What should they expect of a candidate who runs for elected office? That they’ll finish out the full term?

Of course, that’s never been a safe assumption. Truncated terms of office have always been a feature of the political landscape. Further, imposing extreme hurdles for elected officials who want to resign — forcing them to pay special-election costs, for example, as some frustrated voters have proposed — will discourage many qualified candidates from seeking office. Attracting good talent to public service is hard enough as it is.

But the credibility of campaign pledges to serve has taken a particular beating in the last few years.

Setting aside the unpredictable churn of openings that occur because of deaths in office — and there have been two on the City Council in less than two years — there have been opportunistic departures. U.S. Rep. Neil Abercrombie left office early, as did Mayor Mufi Hannemann.

And at each of those points of upheaval, a special election had to be called, some within a normal election cycle, some incurring additional expense.

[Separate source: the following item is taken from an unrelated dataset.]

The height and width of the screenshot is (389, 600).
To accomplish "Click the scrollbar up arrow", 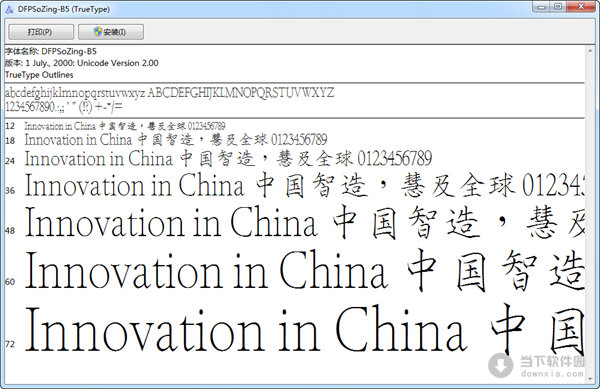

The latest is City Council Chairman Todd Apo. This week he decided to leave politics for a job in public affairs for Walt Disney Parks and Resorts, now developing a Kapolei resort. Certainly it’s better that he leave office rather than remain and try to navigate conflicts of interest; this bombshell, however, was dropped amid voters already weary of politicians jumping ship.

The further complication in Apo’s case is that his job offer came on the cusp of key deadlines: With a little push, it would have been possible to schedule balloting for his replacement to coincide with the general election. As it is, Apo said he wanted to remain long enough to help oversee the discussions on rescinding the homeowner tax classification, fireworks legislation and other pending issues.

Thus the taxpayer will have to pay for the $175,000 cost of a special election. Although Apo said the funds are available in the city clerk’s budget, the bottom line is that this remains an unfortunate outcome. The money will have to be replenished, and the bill lands at the taxpayers’ feet.

The only element that mitigates in Apo’s favor is the burden on his potential replacement. Ginning up a special election campaign between now and November would be a heavy lift for all but the candidates with monied connections. Postponing it will make a lower-cost grassroots campaign more affordable for average political hopefuls.

Regardless, the necessity of yet another special election saps a resource even scarcer than public funds: public trust. The voters surely are asking themselves: Why bother to invest support in these candidates when they may pull up stakes at will?

It is incumbent on these voters, then, to press candidates on their commitment to elected office — which, after all, should be a higher calling than simply pursuing career goals — before rewarding them with their support.